How Long Will a Baby Born at 28 Weeks Stay in the Hospital?

A baby born at 28 weeks gestation is categorized as “extremely preterm” or “very preterm,” arriving significantly earlier than the typical 40-week term. This early arrival means the infant’s organs are severely underdeveloped, requiring immediate, specialized medical intervention in the Neonatal Intensive Care Unit (NICU). The time spent in the NICU is necessary for the infant to grow and develop the physiological maturity needed to survive outside of a highly controlled environment.

Understanding the Typical NICU Timeline

The most common way to estimate the length of a NICU stay for a very preterm infant is to calculate the time until the baby’s original due date. For a baby born at 28 weeks, the typical NICU duration is often around 12 weeks, meaning a stay of approximately two to three months is usually the minimum expectation for an uncomplicated course. Some babies may go home slightly sooner, while others with significant medical complications may require a stay that extends past that initial target.

The NICU timeline is defined not by the baby’s chronological age, but by their post-menstrual age (PMA), which is their gestational age at birth plus the number of weeks they have been alive. Many infants born at 28 weeks are not ready for discharge until they reach a PMA of 36 to 40 weeks, demonstrating that their body systems have matured enough. Studies suggest the median length of stay is around 76 days, or about 11 weeks, but the duration is ultimately dictated by the attainment of specific physiological milestones rather than a calendar date.

Common Medical Issues Managed

The primary reason for the extended NICU stay is the immaturity of the infant’s organ systems, which are not yet prepared to function independently. The lungs are often the most affected system, leading to Respiratory Distress Syndrome (RDS) because they lack sufficient surfactant. Infants often require mechanical ventilation or continuous positive airway pressure (CPAP) to breathe, and some may develop Chronic Lung Disease, known as Bronchopulmonary Dysplasia (BPD), if they need oxygen support past 36 weeks PMA.

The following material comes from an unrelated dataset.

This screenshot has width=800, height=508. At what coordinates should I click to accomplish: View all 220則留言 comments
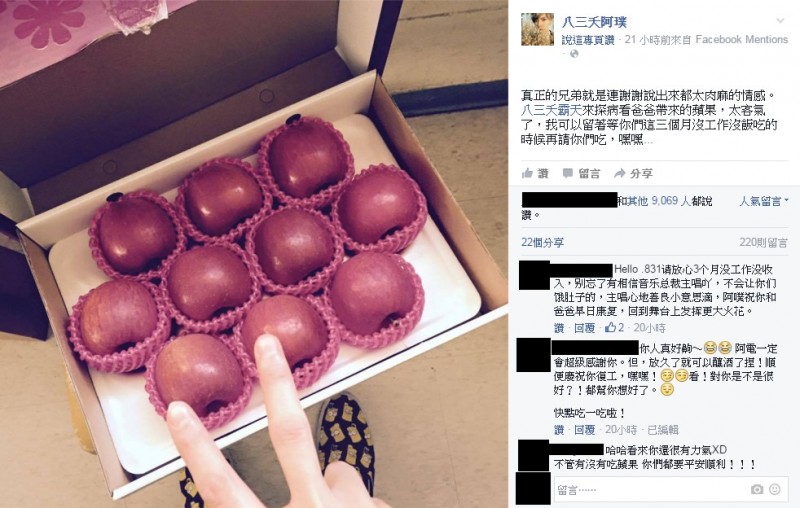(x=763, y=243)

Another significant challenge is the inability to maintain body temperature, known as thermoregulation, as the baby lacks the necessary body fat and mature skin. This requires the infant to be kept in a specialized incubator, which provides a controlled, warm, and humid environment. Digestive system immaturity also poses a major risk, making the baby vulnerable to Necrotizing Enterocolitis (NEC), a severe infection and inflammation of the bowel. Feedings begin slowly, often with the mother’s milk delivered through a tube directly into the stomach, to support gut health and minimize the risk of this serious complication.

Essential Milestones Required for Discharge

Discharge from the NICU is not granted until the baby meets a set of physiological criteria, confirming they can thrive in a typical home environment. One major hurdle is achieving thermal stability, meaning the baby must maintain a safe body temperature without an incubator, while dressed in regular clothing and placed in an open crib. This transition typically happens when the infant is consistently gaining weight and has developed enough fat stores for insulation.

Respiratory stability is another requirement, meaning the baby must demonstrate stable breathing patterns without relying on medical support. The infant must not experience significant episodes of apnea (pauses in breathing) or bradycardia (slow heart rate) for a continuous period, often specified as five to seven days. Infants born at 28 weeks may require monitoring for these issues until 40 weeks PMA or beyond.

The final milestone is the ability to feed successfully by mouth and demonstrate sustained weight gain. The baby must transition from tube feeding to taking all necessary nutrition orally, coordinating the complex actions of sucking, swallowing, and breathing. Although a specific discharge weight is often mentioned, the focus is placed on consistent growth and full oral feeding competence. Before leaving the NICU, the baby must also complete routine screenings, including hearing and eye exams.

Specialized Care and Follow-up Post-Discharge

The care of a baby born at 28 weeks does not end when they leave the hospital, as post-discharge follow-up is necessary. These infants are typically enrolled in specialized High-Risk Infant Follow-up clinics, often coordinated by neonatologists and developmental specialists. The goal of these clinics is to monitor the baby’s growth and neurodevelopmental progress closely throughout the first few years of life.

The baby’s progress is assessed using their corrected age, which is their chronological age minus the number of weeks they were born early. This corrected age is a better indicator of where the child should be developmentally, and is used until the child reaches about two to three years old. Follow-up may involve referrals for physical therapy, speech therapy, or nutritional support to address persistent issues related to prematurity, such as feeding difficulties or delays in motor skills.